Mme Teiller (président)

Avocat(s)

SAS Boucard-Capron-Maman, SCP Alain Bénabent, SCP Lyon-Caen et Thiriez

Texte intégral

RÉPUBLIQUE FRANCAISE
AU NOM DU PEUPLE FRANCAIS
 

LA COUR DE CASSATION, TROISIÈME CHAMBRE CIVILE, a rendu l'arrêt suivant :

CIV. 3

JL



COUR DE CASSATION
______________________


Arrêt du 13 novembre 2025




Cassation partielle


Mme TEILLER, présidente



Arrêt n° 538 F-D

Pourvoi n° K 23-19.559





R É P U B L I Q U E F R A N Ç A I S E

_________________________

AU NOM DU PEUPLE FRANÇAIS
_________________________


ARRÊT DE LA COUR DE CASSATION, TROISIÈME CHAMBRE CIVILE, DU 13 NOVEMBRE 2025

La Banque populaire Auvergne-Rhône-Alpes, société coopérative de banque à forme anonyme et capital variable, dont le siège est [Adresse 4], a formé le pourvoi n° K 23-19.559 contre l'arrêt rendu le 6 juin 2023 par la cour d'appel de Grenoble (1re chambre civile), dans le litige l'opposant :

1°/ à Mme [X] [J], domiciliée [Adresse 3],

2°/ à M. [K] [M], domicilié [Adresse 1],

3°/ à M. [P] [F],

4°/ à Mme [T] [I], épouse [F],

tous deux domiciliés [Adresse 2],

défendeurs à la cassation.


En présence en demande :

Le Fonds commun de titrisation Cedrus, ayant pour société de gestion la société Equitis Gestion, société par actions simplifiée, dont le siège social [Adresse 5], représenté par son recouvreur la société MCS et associés, venant aux droits de la Banque populaire Auvergne Rhône-Alpes,

Les demandeurs invoquent, à l'appui de leur pourvoi, deux moyens de cassation.

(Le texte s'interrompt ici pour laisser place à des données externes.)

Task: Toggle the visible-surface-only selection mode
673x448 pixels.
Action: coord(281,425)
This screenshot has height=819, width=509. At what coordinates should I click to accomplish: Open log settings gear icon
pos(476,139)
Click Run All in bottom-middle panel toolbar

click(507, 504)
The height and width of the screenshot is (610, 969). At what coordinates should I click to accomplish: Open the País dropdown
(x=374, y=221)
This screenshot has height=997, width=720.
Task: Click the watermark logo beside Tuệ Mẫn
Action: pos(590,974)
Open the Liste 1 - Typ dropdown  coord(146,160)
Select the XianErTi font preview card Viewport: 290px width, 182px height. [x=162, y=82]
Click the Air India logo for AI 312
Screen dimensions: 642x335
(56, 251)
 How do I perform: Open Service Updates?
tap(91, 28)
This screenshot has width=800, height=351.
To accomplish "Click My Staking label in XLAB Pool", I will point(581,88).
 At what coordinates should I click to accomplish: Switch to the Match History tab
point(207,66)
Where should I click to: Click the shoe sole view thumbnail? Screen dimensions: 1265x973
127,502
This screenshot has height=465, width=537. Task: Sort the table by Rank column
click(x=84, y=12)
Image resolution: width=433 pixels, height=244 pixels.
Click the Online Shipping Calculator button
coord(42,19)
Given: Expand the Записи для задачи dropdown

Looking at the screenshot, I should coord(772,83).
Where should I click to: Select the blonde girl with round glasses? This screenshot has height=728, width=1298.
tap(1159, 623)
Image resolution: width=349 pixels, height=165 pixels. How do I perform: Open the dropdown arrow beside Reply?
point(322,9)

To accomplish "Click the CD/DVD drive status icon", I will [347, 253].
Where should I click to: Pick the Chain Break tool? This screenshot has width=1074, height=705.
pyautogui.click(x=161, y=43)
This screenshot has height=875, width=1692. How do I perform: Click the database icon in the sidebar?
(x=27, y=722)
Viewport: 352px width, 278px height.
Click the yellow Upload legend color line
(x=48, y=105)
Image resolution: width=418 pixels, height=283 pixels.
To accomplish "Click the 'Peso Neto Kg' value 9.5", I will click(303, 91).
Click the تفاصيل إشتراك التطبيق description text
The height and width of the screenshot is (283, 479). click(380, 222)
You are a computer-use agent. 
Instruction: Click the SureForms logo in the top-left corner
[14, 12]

Le dossier a été communiqué au procureur général.

Sur le rapport de M. Cassou de Saint-Mathurin, conseiller référendaire, les observations de la SAS Boucard-Capron-Maman, avocat de la Banque populaire Auvergne-Rhône-Alpes et du Fonds commun de titrisation Cedrus, de la SCP Alain Bénabent, avocat de M. et Mme [F], de la SCP Lyon-Caen et Thiriez, avocat de M. [M], après débats en l'audience publique du 23 septembre 2025 où étaient présents Mme Teiller, président, M. Cassou de Saint-Mathurin, conseiller référendaire rapporteur, M. Boyer, conseiller doyen, et Mme Letourneur, greffière de chambre,

la troisième chambre civile de la Cour de cassation, composée des présidente et conseillers précités, après en avoir délibéré conformément à la loi, a rendu le présent arrêt.

Intervention

1. Il est donné acte au Fonds commun de titrisation Cedrus, venant aux droits de la société Banque populaire Auvergne Rhône-Alpes, de son intervention volontaire.

Faits et procédure

2. Selon l'arrêt attaqué (Grenoble, 6 juin 2023), par acte du 6 septembre 2013, la société Banque populaire Loire et Lyonnais, devenue Banque populaire Auvergne Rhône-Alpes (la banque), a consenti à la société civile immobilière du Désert (la SCI) un prêt immobilier dont M. et Mme [F], associés de la SCI, se sont portés caution.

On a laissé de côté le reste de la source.